(Records excerpted from a collection)
- Opening Delimiter -

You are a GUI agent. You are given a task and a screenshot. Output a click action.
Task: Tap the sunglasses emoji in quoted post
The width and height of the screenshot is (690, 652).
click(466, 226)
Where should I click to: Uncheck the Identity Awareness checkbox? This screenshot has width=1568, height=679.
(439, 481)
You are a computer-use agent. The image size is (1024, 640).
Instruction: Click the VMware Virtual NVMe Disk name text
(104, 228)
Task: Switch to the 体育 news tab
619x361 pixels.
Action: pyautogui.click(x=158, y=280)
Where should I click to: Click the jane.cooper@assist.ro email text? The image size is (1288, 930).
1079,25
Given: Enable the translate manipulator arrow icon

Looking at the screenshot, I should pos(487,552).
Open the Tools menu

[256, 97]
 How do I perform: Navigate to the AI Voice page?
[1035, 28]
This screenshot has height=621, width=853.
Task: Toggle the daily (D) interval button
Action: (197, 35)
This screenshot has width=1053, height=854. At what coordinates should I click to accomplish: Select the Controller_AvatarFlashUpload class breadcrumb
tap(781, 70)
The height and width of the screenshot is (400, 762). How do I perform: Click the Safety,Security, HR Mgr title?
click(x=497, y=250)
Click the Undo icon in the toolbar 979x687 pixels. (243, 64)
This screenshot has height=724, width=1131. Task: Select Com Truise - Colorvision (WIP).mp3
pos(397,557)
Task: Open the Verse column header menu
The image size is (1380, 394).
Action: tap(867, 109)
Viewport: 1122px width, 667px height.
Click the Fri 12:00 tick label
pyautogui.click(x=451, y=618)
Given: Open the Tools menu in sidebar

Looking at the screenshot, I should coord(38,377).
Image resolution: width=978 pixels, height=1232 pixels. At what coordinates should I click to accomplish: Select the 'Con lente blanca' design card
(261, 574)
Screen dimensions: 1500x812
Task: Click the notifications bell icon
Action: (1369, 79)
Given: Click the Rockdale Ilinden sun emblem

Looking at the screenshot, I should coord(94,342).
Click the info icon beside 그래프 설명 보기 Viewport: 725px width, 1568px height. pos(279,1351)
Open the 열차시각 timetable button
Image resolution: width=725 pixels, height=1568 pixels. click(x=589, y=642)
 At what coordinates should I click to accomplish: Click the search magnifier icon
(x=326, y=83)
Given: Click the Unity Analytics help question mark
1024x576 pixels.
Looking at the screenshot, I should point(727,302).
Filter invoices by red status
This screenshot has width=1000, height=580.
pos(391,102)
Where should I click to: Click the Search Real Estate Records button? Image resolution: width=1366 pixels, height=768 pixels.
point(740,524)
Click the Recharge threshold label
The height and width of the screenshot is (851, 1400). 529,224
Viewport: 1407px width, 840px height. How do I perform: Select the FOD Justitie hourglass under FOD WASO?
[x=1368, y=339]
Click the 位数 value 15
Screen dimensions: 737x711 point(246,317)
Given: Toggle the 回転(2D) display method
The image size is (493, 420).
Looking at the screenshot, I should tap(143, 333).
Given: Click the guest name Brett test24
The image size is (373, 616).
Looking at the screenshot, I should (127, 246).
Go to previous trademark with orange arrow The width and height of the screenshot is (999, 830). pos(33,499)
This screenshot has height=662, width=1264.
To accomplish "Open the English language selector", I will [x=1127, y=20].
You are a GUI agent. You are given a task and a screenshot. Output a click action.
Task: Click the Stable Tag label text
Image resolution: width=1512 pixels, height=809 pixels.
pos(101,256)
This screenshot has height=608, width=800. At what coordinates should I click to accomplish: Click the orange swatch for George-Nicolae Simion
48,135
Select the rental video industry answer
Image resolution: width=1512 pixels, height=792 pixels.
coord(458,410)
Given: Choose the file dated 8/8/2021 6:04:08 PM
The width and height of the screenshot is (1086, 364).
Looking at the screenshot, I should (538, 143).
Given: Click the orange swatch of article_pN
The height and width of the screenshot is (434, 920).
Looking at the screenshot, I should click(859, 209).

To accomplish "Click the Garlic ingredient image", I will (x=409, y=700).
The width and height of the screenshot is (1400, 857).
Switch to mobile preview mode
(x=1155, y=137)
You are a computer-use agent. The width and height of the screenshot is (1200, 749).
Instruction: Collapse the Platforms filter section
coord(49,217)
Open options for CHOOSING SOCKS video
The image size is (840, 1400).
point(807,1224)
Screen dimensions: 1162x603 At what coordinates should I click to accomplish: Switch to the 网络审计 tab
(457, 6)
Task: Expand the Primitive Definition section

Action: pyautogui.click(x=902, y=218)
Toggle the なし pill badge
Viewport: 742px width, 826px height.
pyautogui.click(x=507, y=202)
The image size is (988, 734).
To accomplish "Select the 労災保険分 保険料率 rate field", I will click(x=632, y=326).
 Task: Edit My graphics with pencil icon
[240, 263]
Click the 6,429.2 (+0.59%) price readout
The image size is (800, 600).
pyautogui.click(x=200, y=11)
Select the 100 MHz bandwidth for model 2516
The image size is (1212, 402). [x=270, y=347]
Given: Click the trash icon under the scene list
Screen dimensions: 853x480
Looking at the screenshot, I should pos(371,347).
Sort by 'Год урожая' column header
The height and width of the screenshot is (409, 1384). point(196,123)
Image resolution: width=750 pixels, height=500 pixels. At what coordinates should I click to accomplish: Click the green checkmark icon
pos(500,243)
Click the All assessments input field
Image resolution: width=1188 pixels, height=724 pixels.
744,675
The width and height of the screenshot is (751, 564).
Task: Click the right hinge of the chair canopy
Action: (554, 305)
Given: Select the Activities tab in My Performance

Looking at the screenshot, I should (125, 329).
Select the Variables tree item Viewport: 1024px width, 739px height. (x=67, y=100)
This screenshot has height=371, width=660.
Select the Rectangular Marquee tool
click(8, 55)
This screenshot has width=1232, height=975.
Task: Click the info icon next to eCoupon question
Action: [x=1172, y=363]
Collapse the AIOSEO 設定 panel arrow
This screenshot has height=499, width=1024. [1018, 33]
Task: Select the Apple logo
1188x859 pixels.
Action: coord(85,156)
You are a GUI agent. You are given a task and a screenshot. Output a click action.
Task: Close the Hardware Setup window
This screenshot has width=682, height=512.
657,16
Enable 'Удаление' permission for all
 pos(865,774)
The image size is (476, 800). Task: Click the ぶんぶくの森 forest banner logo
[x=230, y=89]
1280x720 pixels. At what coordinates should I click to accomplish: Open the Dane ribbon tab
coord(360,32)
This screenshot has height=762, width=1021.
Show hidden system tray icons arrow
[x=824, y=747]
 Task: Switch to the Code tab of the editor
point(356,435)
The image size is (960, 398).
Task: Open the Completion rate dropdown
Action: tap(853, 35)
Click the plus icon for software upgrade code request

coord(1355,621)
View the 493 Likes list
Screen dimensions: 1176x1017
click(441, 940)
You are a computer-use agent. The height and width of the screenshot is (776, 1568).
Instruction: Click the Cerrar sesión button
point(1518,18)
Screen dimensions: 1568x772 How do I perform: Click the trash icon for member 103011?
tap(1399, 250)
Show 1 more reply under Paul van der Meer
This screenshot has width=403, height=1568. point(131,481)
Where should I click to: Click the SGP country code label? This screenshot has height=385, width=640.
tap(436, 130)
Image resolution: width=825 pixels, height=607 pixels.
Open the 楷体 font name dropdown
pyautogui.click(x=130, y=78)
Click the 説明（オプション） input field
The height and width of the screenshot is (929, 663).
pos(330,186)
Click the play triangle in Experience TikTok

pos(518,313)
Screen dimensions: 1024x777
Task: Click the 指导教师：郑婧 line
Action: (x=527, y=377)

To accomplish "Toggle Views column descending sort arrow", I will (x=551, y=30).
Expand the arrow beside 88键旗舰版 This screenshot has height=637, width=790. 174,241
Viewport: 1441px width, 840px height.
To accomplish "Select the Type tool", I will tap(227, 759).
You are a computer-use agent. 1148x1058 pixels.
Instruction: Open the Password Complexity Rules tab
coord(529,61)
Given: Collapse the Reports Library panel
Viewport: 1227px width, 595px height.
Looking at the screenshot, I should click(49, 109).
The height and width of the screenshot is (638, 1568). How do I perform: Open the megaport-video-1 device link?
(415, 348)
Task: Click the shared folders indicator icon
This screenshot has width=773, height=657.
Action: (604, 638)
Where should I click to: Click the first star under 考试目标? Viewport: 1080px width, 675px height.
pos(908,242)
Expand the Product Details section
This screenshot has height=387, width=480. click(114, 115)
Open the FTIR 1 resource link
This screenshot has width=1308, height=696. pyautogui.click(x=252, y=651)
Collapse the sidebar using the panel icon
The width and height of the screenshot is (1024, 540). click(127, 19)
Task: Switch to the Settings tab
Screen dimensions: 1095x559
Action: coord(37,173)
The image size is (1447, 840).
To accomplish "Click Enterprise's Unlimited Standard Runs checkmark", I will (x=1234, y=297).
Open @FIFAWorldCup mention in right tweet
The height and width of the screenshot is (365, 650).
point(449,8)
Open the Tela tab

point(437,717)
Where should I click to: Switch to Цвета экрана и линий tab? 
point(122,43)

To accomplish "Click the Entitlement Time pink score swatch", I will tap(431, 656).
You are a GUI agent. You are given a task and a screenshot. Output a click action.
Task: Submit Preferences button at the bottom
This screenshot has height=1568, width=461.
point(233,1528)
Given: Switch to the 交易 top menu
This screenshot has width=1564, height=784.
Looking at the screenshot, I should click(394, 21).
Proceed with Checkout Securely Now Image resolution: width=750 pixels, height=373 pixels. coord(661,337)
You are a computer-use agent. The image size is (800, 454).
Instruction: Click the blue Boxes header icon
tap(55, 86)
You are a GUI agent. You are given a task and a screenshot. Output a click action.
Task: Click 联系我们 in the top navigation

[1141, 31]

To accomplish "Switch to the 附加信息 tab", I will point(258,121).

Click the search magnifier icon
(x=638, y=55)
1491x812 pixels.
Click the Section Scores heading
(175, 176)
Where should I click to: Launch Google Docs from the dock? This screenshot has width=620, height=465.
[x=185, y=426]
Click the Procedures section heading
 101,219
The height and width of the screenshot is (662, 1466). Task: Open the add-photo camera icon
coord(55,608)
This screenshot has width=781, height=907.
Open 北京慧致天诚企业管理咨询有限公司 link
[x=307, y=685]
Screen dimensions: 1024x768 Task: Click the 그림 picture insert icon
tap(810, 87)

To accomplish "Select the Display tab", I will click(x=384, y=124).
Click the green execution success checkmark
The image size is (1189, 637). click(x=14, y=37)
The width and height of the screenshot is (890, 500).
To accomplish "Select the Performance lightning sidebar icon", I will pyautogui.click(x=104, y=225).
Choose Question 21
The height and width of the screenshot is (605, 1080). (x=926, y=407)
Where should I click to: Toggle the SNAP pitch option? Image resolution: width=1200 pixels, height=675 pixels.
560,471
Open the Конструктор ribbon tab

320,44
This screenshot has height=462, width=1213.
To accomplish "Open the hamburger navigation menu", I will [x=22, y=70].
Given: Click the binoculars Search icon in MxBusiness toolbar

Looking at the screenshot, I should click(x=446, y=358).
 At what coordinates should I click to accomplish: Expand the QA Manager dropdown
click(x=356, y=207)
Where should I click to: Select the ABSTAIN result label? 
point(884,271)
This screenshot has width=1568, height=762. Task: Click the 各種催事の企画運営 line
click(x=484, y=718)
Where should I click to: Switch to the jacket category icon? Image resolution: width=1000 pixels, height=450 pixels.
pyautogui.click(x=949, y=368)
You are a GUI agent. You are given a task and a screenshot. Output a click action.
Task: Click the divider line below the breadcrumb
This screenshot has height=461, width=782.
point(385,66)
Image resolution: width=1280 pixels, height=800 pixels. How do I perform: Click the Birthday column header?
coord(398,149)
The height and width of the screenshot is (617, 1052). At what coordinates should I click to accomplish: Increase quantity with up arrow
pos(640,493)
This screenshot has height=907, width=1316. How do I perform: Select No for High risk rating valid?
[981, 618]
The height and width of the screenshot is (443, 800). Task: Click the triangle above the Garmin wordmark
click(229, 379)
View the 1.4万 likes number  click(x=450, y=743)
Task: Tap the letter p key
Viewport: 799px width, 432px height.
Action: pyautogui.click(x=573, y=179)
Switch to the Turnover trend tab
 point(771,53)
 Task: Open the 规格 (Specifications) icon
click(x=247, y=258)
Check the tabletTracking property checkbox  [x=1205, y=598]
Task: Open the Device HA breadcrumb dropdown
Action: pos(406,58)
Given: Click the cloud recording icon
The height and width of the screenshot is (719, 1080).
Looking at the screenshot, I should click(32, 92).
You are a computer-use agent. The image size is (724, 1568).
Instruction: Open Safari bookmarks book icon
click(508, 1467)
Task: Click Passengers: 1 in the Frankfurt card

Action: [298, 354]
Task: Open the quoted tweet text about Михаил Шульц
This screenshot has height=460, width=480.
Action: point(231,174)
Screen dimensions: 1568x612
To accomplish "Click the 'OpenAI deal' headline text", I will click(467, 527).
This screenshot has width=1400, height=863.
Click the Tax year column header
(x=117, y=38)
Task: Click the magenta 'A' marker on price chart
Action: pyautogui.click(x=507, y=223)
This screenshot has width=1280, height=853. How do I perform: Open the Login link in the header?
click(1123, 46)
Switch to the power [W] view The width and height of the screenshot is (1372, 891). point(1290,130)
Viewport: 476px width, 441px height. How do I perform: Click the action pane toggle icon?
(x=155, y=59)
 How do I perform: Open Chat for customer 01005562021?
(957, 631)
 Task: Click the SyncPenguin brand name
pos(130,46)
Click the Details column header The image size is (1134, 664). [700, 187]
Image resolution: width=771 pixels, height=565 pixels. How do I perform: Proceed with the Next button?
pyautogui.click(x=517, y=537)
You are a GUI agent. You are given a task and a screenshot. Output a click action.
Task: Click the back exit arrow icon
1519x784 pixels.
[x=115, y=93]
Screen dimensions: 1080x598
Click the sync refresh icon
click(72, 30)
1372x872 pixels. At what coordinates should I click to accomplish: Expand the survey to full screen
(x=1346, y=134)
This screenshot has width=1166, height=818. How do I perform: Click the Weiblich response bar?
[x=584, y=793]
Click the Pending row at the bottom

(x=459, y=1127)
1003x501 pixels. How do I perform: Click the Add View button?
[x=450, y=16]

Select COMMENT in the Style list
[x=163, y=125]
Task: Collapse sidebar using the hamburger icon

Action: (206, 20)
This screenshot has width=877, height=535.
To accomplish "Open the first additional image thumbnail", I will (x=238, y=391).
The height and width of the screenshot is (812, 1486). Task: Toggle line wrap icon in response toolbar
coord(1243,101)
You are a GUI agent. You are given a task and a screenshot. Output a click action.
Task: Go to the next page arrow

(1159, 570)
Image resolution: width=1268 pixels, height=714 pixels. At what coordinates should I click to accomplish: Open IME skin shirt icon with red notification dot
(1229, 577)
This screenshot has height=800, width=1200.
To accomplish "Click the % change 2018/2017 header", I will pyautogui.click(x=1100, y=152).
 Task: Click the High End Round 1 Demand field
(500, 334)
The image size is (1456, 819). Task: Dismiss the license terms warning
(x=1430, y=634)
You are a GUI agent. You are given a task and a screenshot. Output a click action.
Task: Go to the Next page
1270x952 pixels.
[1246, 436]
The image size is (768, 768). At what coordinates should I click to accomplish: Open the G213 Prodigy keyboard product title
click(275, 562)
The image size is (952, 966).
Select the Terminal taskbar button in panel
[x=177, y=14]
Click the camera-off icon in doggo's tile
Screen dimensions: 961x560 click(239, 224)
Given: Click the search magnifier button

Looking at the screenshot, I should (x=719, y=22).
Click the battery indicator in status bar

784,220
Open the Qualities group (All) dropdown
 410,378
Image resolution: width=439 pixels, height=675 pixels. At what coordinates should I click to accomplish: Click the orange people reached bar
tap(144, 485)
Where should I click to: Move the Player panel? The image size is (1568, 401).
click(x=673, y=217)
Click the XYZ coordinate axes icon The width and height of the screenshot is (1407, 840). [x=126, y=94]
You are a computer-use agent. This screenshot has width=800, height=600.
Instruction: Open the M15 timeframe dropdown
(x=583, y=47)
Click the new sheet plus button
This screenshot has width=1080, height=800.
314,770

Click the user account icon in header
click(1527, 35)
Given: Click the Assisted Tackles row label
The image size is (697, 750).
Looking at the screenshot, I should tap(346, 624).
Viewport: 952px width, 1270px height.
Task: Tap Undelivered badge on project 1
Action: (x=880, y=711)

- Closing Delimiter -

Only the lines from the one with "Click the camera-off icon in doggo's tile" through the end of the records above are to be copied, exactly as written.

Click the camera-off icon in doggo's tile
Screen dimensions: 961x560 click(239, 224)
Given: Click the search magnifier button

Looking at the screenshot, I should (x=719, y=22).
Click the battery indicator in status bar

784,220
Open the Qualities group (All) dropdown
 410,378
Image resolution: width=439 pixels, height=675 pixels. At what coordinates should I click to accomplish: Click the orange people reached bar
tap(144, 485)
Where should I click to: Move the Player panel? The image size is (1568, 401).
click(x=673, y=217)
Click the XYZ coordinate axes icon The width and height of the screenshot is (1407, 840). [x=126, y=94]
You are a computer-use agent. This screenshot has width=800, height=600.
Instruction: Open the M15 timeframe dropdown
(x=583, y=47)
Click the new sheet plus button
This screenshot has width=1080, height=800.
314,770

Click the user account icon in header
click(1527, 35)
Given: Click the Assisted Tackles row label
The image size is (697, 750).
Looking at the screenshot, I should tap(346, 624).
Viewport: 952px width, 1270px height.
Task: Tap Undelivered badge on project 1
Action: (x=880, y=711)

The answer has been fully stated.